Baca berita dengan sedikit iklan, klik di sini

Hukum

Berita Tempo Plus

Perjuangan Menggugat 'Suaka'

Singapura dikenal sebagai "suaka" buron kasus korupsi di Indonesia. Ekstradisi mungkin mengurangi korupsi, tapi ekonomi tidak terpengaruh.

21 Februari 2005 | 00.00 WIB

Perjuangan  Menggugat 'Suaka'
Perbesar

Baca berita dengan sedikit iklan, klik di sini

slot-iklan-300x100

CARILAH rasa aman ke Singapura, begitu barangkali peribahasa di kalangan buron kasus-kasus kejahatan keuangan di Indonesia. Negeri yang hanya sepelemparan batu dari Batam, Riau, itu tersohor sebagai tujuan para "selebriti" seperti Bambang Sutrisno, Agus Anwar, dan Sjamsul Nursalim—sedikit dari beberapa tersangka atau terpidana kasus kejahatan keuangan di Indonesia.

Lebih dari itu, Singapura juga sering diidentikkan dengan surga para pemilik uang kakap Indonesia. Miliaran dolar AS uang orang Indonesia diduga disimpan di bank-bank di Singapura. Kini, Indonesia sedang mengupayakan perjanjian ekstradisi dengan Negeri Bandar itu. Tujuannya, tak lain, membawa pulang para buron atau terhukum yang melarikan diri ke negeri itu.

Tak kurang dari Presiden Susilo Bambang Yudhoyono yang menyambangi Perdana Menteri Singapura, Lee Hsien Loong. Yudhoyono meminta Singapura meneken perjanjian ekstradisi dengan Indonesia. Lee pun berjanji memenuhi, meski belum jelas kapan Singapura akan menekennya. "Perjanjian ekstradisi itu sangat kompleks," kata Lee sambil mengingatkan bahwa perjanjian itu bukan satu-satunya obat mujarab yang bisa mengobati penyakit korupsi kronis di Indonesia.

Banyak yang tak percaya akan janji itu. "Mereka pasti akan mengulur-ulurnya," kata Goei Siauw Hong, seorang analis. Negeri dengan pendapatan per kapita US$ 31 ribu—Indonesia hanya US$ 900—itu sudah pasti akan berpikir jauh. Ini soal serius karena menyangkut dana orang Indonesia, baik halal maupun haram, yang diparkir di sejumlah bank di Negeri Singa itu. Perjanjian ekstradisi dikhawatirkan akan menyebabkan Singapura, salah pusat keuangan Asia, bahkan dunia, terguncang.

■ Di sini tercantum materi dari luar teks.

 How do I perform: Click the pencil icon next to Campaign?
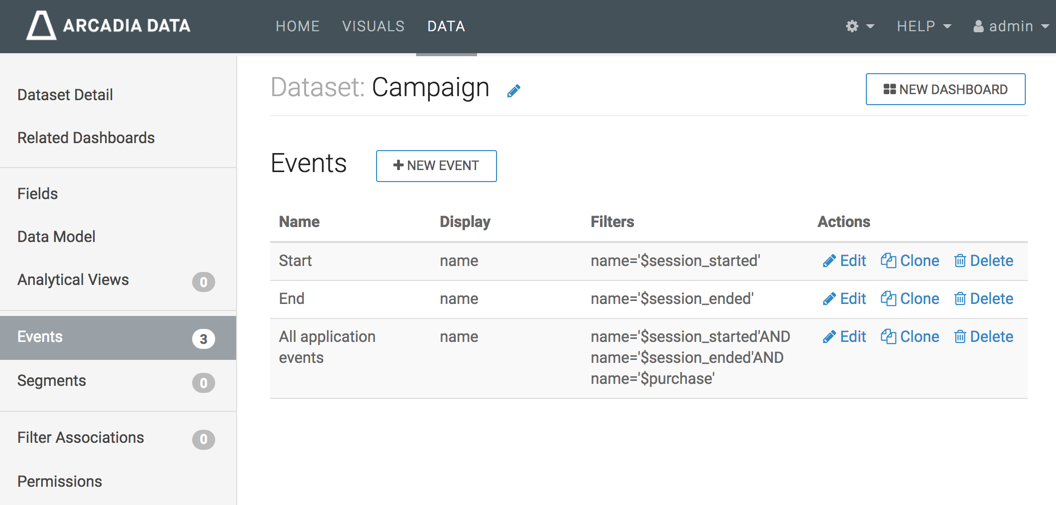pos(514,91)
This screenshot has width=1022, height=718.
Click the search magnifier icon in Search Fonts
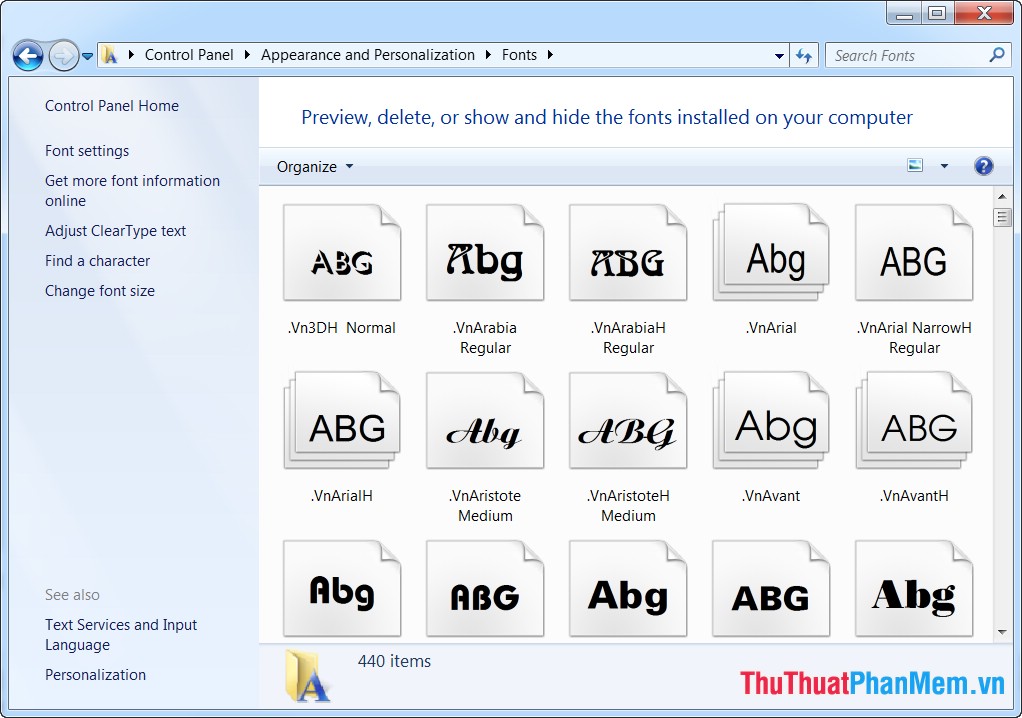pyautogui.click(x=995, y=55)
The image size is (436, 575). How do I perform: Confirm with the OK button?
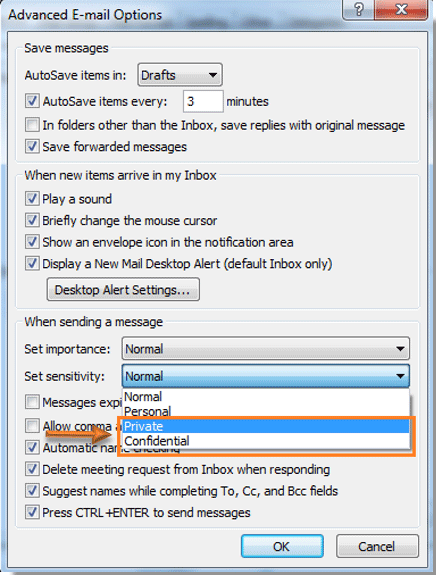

Tak mudah mendapat angka pasti berapa dana orang Indonesia di sana. "Yang pasti sangat besar," kata bekas Menteri Perekonomian Kwik Kian Gie. Pada 1991, Pusat Data Bisnis Indonesia (PDBI) mengeluarkan perkiraan, uang warga negara Indonesia yang disimpan di Singapura bisa mencapai US$ 76 miliar atau hampir Rp 700 triliun (kurs Rp 9.200). Sekarang jumlahnya pasti membengkak karena, ketika krisis ekonomi 1997, banyak orang Indonesia melarikan uangnya ke luar negeri, termasuk Singapura.

Ekonom Kwik Kian Gie menilai hitungan itu rasional. Angka mahadahsyat itu merupakan akumulasi berpuluh tahun. Bandingkan dengan Anggaran Pendapatan dan Belanja Negara Indonesia yang dalam beberapa tahun terakhir hanya berkisar di angka Rp 300 triliun.

Seorang mantan bankir mengatakan, pada 1981, total dana orang Indonesia yang diparkir di Singapura diperkirakan mencapai US$ 1,1 miliar. "Jumlah yang sangat besar pada masa itu," katanya. Kini, angkanya pasti berlipat-lipat. Selain karena korupsinya makin pintar, juga rayuan sejumlah bank yang melakukan layanan "jemput" nasabah. Di hotel berbintang di Jakarta, kata mantan bankir itu, ratusan pejabat bank dari luar negeri berkeliaran mencari nasabah, merayu orang kaya Indonesia agar menyimpan uangnya di luar negeri, termasuk Singapura.

Dia tak terlalu yakin pada angka PDBI. Katanya, uang orang Indonesia yang parkir di Singapura minimum US$ 10-15 miliar, atau sekitar Rp 92-138 triliun. "Saya berani mengatakan minimum segitu. Maksimalnya saya tidak tahu, tapi tak sampai US$ 76 miliar," katanya. Menurut Hong, beberapa private banker mengatakan, sebelum krisis, satu orang kaya Indonesia mempunyai simpanan minimal US$ 25-50 juta atau sekitar Rp 225-450 miliar di sana.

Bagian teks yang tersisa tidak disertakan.